- Given task: Echo every line of the listing below word for word, leaving out the pictures.

[Begin Entries supplied]

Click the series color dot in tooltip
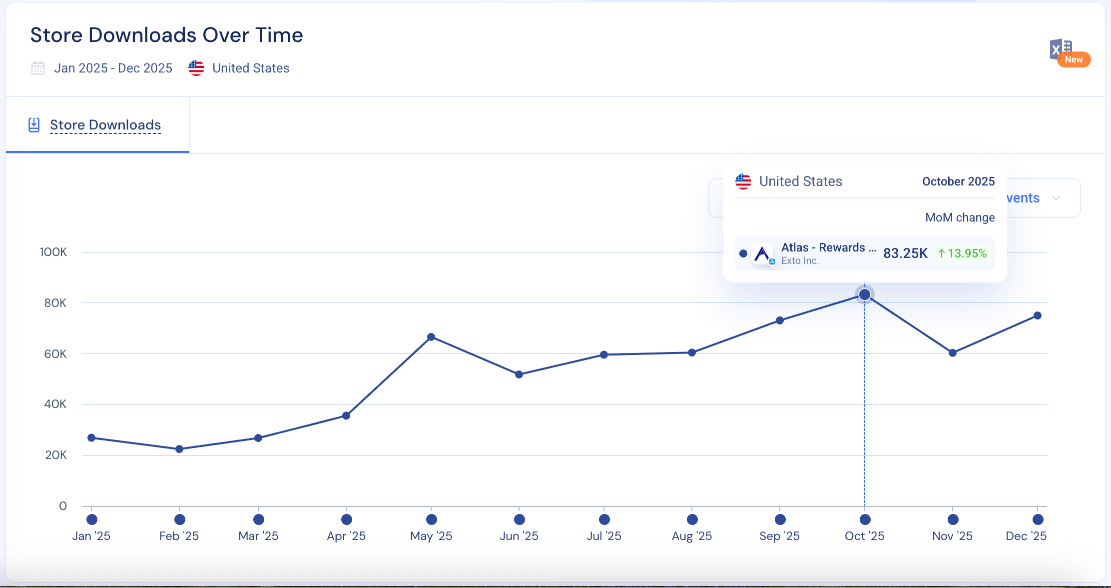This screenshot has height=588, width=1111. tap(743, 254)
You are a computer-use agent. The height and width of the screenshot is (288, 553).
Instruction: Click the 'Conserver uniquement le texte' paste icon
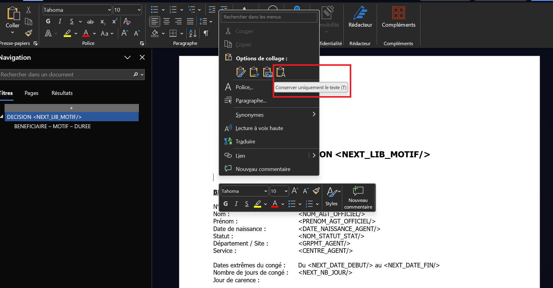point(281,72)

[End Entries supplied]

- Task output:
Click the series color dot in tooltip
This screenshot has height=588, width=1111. tap(743, 254)
You are a computer-use agent. The height and width of the screenshot is (288, 553).
Instruction: Click the 'Conserver uniquement le texte' paste icon
point(281,72)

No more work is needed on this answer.